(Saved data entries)
((
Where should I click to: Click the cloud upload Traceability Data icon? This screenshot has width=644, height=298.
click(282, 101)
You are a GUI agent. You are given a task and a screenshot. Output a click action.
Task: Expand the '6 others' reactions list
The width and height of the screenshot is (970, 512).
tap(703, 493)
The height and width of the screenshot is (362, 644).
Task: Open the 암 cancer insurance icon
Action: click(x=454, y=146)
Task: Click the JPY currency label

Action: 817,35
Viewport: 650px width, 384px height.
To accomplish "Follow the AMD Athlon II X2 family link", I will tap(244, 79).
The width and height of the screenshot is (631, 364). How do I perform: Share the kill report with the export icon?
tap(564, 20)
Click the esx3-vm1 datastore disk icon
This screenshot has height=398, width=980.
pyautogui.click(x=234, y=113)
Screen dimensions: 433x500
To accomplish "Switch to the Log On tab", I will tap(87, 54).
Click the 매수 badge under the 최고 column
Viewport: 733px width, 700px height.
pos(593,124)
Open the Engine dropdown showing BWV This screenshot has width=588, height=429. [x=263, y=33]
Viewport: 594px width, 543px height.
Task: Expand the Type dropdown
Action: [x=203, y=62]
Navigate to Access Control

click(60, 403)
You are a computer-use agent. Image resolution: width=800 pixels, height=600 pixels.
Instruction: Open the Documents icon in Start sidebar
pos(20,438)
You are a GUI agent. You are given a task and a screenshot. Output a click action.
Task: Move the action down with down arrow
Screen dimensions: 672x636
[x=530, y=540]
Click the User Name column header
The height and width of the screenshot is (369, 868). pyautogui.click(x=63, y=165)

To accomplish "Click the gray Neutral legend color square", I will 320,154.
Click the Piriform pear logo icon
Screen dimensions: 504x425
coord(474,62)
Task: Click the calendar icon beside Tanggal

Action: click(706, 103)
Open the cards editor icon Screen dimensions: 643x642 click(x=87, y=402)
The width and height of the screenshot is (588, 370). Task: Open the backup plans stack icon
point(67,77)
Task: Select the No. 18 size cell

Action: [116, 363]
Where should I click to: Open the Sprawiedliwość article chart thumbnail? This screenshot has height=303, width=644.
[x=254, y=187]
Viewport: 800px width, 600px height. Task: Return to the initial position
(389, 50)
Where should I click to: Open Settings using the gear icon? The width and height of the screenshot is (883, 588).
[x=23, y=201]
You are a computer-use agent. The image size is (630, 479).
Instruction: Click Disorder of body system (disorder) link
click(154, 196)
))
● Your instructions
Looking at the entries, work out how many lines include the word "agent" and give the number by itself.

● Problem solution
4